So is it a helpful viewpoint? What is helpful about this viewpoint is it is realistic about how most people feel about their bodies. Let’s be honest, most of us struggle with how our bodies look! Yet, they deserve to be taken care of and appreciated for what they do for us every day. The body neutrality movement says that despite our dislike of our bodies, we can still live happily and well (Raypole, 2021). Also, our focus should not be on needing to change our bodies to meet a societal standard, rather the focus should be on how amazingly our body functions.

What’s the downside? The body neutrality movement is a difficult one for those who feel their bodies are the the enemy or they are struggling with serious health issues. A person who struggles to view the natural functions of their bodies as positive makes it extremely difficult to adopt this way of thinking. If you have serious health issues, it may feel impossible to focus on or find the ways your body functions correctly.

#### WORK TASK A:
Decide whether each statement below agrees with the body neutrality passage, answering yes or no and quoting the deciding words: (i) The movement holds that people can live happily and well even while disliking their bodies. (ii) The passage says our focus should be on changing our bodies to meet a societal standard. (iii) The passage says this approach may be hard for people with serious health issues.
#### WORK TASK B:
Extend the body neutrality passage with the next few sentences, picking up after its final line.

#### DATA EXCERPT:
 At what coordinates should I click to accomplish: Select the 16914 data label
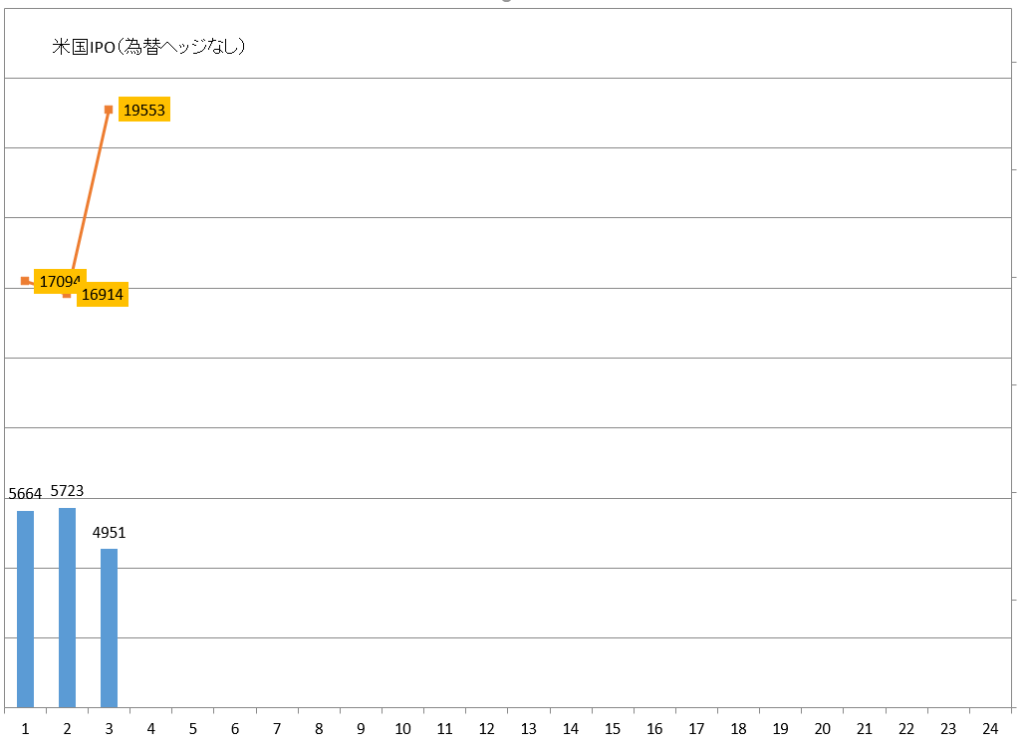(102, 295)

#### EXERCISE RESULT A:
(i) Yes: "despite our dislike of our bodies, we can still live happily and well"
(ii) No: "our focus should not be on needing to change our bodies to meet a societal standard"
(iii) Yes: "If you have serious health issues, it may feel impossible to focus on or find the ways your body functions correctly."

#### EXERCISE RESULT B:
A Combination is Best

Learning from both approaches and incorporating them into how one views and talks to oneself is best. Acceptance and love of our flaws is a great goal to have. Instilling the belief that no one body is perfect or right promotes a healthy view of ourselves and others. When this is difficult, being thankful your heart is still beating, you can walk, and you can have a conversation with others puts life into perspective. If one only focus on how their body looks, they miss out on the complexity of that body. We also loose out on the joy that is available to us every day. More on that later…

What Does Combining These Two Approaches Sound Like?

    • I appreciate my eye sight because it allows me to see the beautiful sunrise.”

    • “I do not need to focus on how I look to feel good about myself.”

    • “My legs look so huge! Wait, I am thankful for the muscles I have within my legs to be able to play sports and get me to my classes and job.”

    • “The curves of my body are a combination of both of my parents’ heritages.”

    • “I may be late to work, but I am thankful that my lungs helped me breath through that sprint across the building!”

    • “It is amazing that my body still has some energy after a long work day and taking care of my children.”

    • Can you think of others?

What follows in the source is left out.